GLEAN_DATASOURCE_USER_REFERENCED_BY_EMAIL Whether user identities in this datasource are referenced by email (or some other ID). E.g. When fetching a document, if a field like created_by is examined, will it have a user's email as a value, or some other ID representing the user?
"created_by": "sam.sample@company.com" → Email
"created_by": "sam.sample" → ID
"created_by": "6de7677a-b68a-4183-83e4-a57c589f74e6" → ID
true
GLEAN_DATASOURCE_IS_TEST_MODE Whether the datasource should be hidden from non-test users by default. Ranking signals are also turned off while in Test Mode. true
GLEAN_DATASOURCE_TEST_USER_EMAILS Comma-separated test user emails, e.g. user1@company.com,user2@company.com -

Configuration Files

When creating a new custom datasource, the tool will automatically look for certain files in the same directory as where the script is being run to enhance the configuration of the datasource.

  • Icons
  • Object Types
  • Quick Links

Icons

The script looks for icons in this order:

  1. File specified in GLEAN_DATASOURCE_ICON_FILENAME_* environment variable
  2. URL specified in GLEAN_DATASOURCE_ICON_URL_* environment variable
  3. Default files: icon-lightmode.png and icon-darkmode.png in current directory

Supported formats: PNG, SVG

object_types.json

Object Types define the kinds of content that a piece of content from your datasource can be mapped to/classified as.

For example, is it a 'Document', 'Folder', 'Message', 'Announcement', 'Article', 'Channel', etc

These can be anything you want and should closely align with the types of content you have in the datasource that will be indexed.

object-types-search-results

Each object type can be rendered differently in Glean's search results.

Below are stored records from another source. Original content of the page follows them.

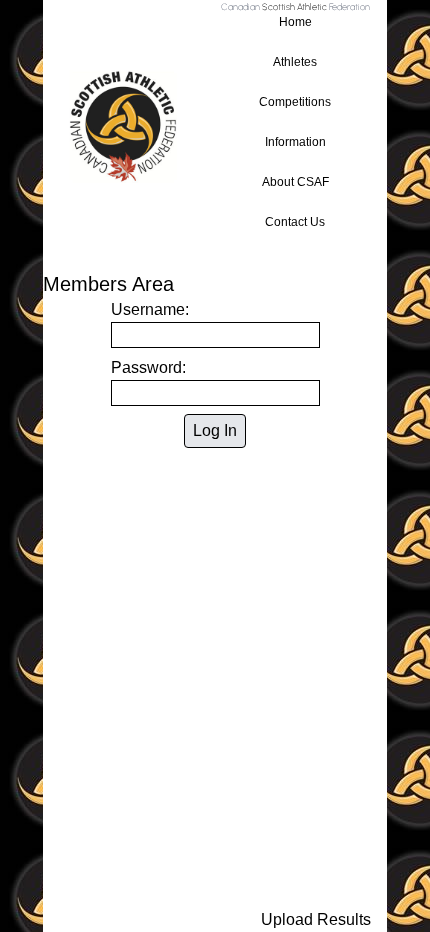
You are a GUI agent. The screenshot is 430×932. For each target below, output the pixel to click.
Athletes (295, 62)
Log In (215, 430)
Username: (150, 309)
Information (295, 142)
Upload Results (316, 919)
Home (295, 22)
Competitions (295, 102)
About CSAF (295, 182)
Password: (148, 367)
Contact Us (295, 222)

For example, you would want the "status" field to be shown in the search results for each "Ticket" object type, but for an "Article" object type, you would likely want the "created_at" and "author" metadata fields to be shown instead.

Any object types defined in object_types.json will automatically be pushed and associated with your custom datasource.

{
  "objectTypes": [
    {
      "name": "article",
      "display_label": "Article",
      "doc_category": "PUBLISHED_CONTENT",
      "summarizable": true,
      "property_definitions": [...],
      "property_groups": [...]
    },
    {
      "name": "announcement",
      "display_label": "Announcement",
      "doc_category": "PUBLISHED_CONTENT",
      "summarizable": true
    },
  ]
}

You can examine object_types_example.json for a more detailed example.

An indexed document will be associated with one of these object types. For example, consider an app like Slack:

  • There are one or more Workspaces
  • A Workspace has different Channels.
  • A Channel contains different Messages.
  • A Message may be have threaded Replies.
  • A Message or Reply may have a File Attachment.

When content is crawled, it will need to be categorised into one of the above object types as either a Workspace, Channel, Message, Reply, or Attachment.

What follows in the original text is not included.